From a copyright perspective, I have written about the application of the fair use doctrine to deepfake works and how it takes the fair use analysis to a whole new level. I also addressed the Digital Millennium Copyright Act (DMCA) and the application of state privacy torts to such deepfakes (such as the misappropriation of name or likeness for commercial gain) and how a patchwork of state privacy torts is ultimately inadequate. With the inevitable advent of realistic deepfake audio, I am beginning to think there needs to be a more meaningful way to address the problem:

Deepfakes Require A Reassessment Of Section 230 Of The Communications Decency Act (CDA). CDA Section 230 provides that “[n]o provider or user of an interactive computer service shall be treated as the publisher or speaker of any information provided by another information content provider.” Although originally designed as a mechanism to protect telecommunications providers from liability for third-party content, the federal courts have interpreted Section 230 to provide a liability shield to internet service providers (as interactive computer services) for third-party defamatory content online. The problem is that the CDA Section 230 liability shield disincentivizes such internet service providers from taking action against deepfakes (as they may be monetizing off of that content). As tools are developed to address and identify deepfakes (both video and audio), such providers should be incentivized to implement such technology so that users know that the content contains deepfake elements. I am not advocating censorship here whatsoever — some content may in fact represent satire or commentary that is legitimate fair use under Section 107 of the Copyright Act. I am merely advocating that users know deepfake elements are present so they are aware of those elements should they choose to view or listen.
Deepfakes Require A Uniform Federal Legislative Response. I do not take this point lightly, but federal privacy legislation designed to preempt certain state privacy torts may be a necessary response to the growing impact of deepfake content. The current state tort framework is simply inadequate to address the improper use of a person’s voice or likeness in deepfakes. Federal legislation designed to address fraudulent use of a person’s voice or likeness in a deepfake may be a start. I realize that this approach may open up a host of other problems (such as the line between legitimate criticism or commentary under copyright law and outright fraud), but I feel strongly that the discussion needs to occur. Existing legal frameworks are simply not enough.
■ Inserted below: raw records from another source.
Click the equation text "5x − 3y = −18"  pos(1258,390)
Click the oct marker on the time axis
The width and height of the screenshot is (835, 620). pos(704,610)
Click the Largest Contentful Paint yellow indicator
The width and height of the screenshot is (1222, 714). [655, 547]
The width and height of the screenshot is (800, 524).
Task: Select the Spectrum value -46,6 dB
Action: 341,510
When it comes to deepfake audio, realistic content is right around the corner. Although tools are being developed to address such content, the law needs to both incentivize the adoption of such tools as well as protect against improper deepfake use. Hopefully, this discussion will happen sooner rather than later. Until then, the next time you hear something from a public figure that sounds crazy, listen once and think twice.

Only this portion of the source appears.